-- Task data follows --

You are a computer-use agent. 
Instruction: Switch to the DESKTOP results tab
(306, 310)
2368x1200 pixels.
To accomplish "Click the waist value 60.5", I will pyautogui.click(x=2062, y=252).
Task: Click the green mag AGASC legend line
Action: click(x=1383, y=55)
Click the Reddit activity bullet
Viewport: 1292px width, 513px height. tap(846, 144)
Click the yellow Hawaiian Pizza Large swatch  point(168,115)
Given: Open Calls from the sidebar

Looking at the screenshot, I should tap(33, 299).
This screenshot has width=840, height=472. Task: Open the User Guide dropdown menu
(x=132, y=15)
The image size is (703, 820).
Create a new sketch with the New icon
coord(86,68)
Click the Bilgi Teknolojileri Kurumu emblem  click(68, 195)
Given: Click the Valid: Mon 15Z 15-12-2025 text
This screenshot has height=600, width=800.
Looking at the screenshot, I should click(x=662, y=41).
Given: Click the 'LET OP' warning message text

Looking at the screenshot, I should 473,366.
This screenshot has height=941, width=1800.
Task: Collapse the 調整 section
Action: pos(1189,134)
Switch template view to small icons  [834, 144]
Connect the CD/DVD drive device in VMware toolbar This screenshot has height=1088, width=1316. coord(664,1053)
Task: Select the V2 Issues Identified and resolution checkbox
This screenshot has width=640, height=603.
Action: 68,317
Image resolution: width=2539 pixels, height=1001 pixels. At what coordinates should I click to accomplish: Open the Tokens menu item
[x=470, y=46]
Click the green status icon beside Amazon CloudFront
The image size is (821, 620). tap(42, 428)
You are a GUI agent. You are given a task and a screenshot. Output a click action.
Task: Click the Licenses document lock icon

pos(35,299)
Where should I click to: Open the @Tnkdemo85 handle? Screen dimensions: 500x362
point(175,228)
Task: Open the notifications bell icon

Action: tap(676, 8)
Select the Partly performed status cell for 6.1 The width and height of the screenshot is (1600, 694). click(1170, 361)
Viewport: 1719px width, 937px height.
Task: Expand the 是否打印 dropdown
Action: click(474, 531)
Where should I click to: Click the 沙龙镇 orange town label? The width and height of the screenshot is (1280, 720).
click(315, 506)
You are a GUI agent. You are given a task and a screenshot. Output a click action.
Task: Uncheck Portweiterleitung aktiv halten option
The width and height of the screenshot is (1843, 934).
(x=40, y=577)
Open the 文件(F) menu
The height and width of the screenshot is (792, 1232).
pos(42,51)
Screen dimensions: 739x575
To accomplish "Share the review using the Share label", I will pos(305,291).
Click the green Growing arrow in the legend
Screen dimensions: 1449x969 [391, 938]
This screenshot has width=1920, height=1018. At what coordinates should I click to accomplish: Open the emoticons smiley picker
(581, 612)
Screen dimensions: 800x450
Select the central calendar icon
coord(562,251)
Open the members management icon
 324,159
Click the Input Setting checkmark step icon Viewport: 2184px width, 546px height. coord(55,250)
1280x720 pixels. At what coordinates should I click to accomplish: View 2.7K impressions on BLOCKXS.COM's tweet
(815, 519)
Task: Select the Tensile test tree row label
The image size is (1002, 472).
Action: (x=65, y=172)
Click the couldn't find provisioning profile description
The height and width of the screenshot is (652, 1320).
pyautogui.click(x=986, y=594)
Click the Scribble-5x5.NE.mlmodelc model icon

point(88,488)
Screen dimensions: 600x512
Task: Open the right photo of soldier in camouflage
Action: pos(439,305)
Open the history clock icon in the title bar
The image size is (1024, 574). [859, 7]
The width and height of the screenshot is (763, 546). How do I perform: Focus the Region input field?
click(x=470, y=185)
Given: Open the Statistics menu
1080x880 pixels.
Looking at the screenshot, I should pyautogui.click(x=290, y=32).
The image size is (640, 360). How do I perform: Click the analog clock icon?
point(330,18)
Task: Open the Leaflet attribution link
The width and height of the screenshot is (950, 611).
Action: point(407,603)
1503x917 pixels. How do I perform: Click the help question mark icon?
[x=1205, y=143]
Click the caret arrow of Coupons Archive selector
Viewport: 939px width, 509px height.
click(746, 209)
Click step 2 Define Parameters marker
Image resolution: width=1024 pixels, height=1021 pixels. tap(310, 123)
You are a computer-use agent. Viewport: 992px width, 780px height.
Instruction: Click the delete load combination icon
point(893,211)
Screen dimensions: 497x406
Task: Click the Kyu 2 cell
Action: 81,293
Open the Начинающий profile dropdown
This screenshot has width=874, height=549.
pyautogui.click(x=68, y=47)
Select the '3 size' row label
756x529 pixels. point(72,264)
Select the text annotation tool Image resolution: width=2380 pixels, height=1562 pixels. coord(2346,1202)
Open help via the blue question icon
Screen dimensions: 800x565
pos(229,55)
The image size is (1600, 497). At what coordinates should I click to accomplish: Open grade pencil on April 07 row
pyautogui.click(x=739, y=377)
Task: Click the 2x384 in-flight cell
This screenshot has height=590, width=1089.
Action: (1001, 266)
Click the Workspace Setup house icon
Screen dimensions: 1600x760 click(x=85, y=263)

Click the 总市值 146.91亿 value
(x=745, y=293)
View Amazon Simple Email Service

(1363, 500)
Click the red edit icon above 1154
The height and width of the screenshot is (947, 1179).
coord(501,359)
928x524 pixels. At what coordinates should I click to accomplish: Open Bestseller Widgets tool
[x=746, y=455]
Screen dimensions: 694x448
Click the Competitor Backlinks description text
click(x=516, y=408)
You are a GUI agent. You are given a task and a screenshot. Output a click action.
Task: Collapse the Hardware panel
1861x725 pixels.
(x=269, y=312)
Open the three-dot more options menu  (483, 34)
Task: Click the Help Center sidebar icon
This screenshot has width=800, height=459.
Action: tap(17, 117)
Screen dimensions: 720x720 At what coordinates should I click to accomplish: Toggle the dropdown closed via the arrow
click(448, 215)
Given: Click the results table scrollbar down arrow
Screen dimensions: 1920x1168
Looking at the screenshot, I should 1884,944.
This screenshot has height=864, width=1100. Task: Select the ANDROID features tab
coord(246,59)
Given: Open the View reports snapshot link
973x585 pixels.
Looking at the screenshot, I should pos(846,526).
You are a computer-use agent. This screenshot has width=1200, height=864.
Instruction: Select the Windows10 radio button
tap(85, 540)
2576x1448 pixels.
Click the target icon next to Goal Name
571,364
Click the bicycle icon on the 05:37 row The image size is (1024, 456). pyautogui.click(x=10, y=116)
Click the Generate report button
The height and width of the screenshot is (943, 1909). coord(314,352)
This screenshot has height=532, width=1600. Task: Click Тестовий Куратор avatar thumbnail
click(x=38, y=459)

-- Task data concluded --

Task objective: From the data above, return every line from the line that has "Task: Open the notifications bell icon" up to and including the line that has "Screen dimensions: 739x575", exactly.

Your solution:
Task: Open the notifications bell icon

Action: tap(676, 8)
Select the Partly performed status cell for 6.1 The width and height of the screenshot is (1600, 694). click(1170, 361)
Viewport: 1719px width, 937px height.
Task: Expand the 是否打印 dropdown
Action: click(474, 531)
Where should I click to: Click the 沙龙镇 orange town label? The width and height of the screenshot is (1280, 720).
click(315, 506)
You are a GUI agent. You are given a task and a screenshot. Output a click action.
Task: Uncheck Portweiterleitung aktiv halten option
The width and height of the screenshot is (1843, 934).
(x=40, y=577)
Open the 文件(F) menu
The height and width of the screenshot is (792, 1232).
pos(42,51)
Screen dimensions: 739x575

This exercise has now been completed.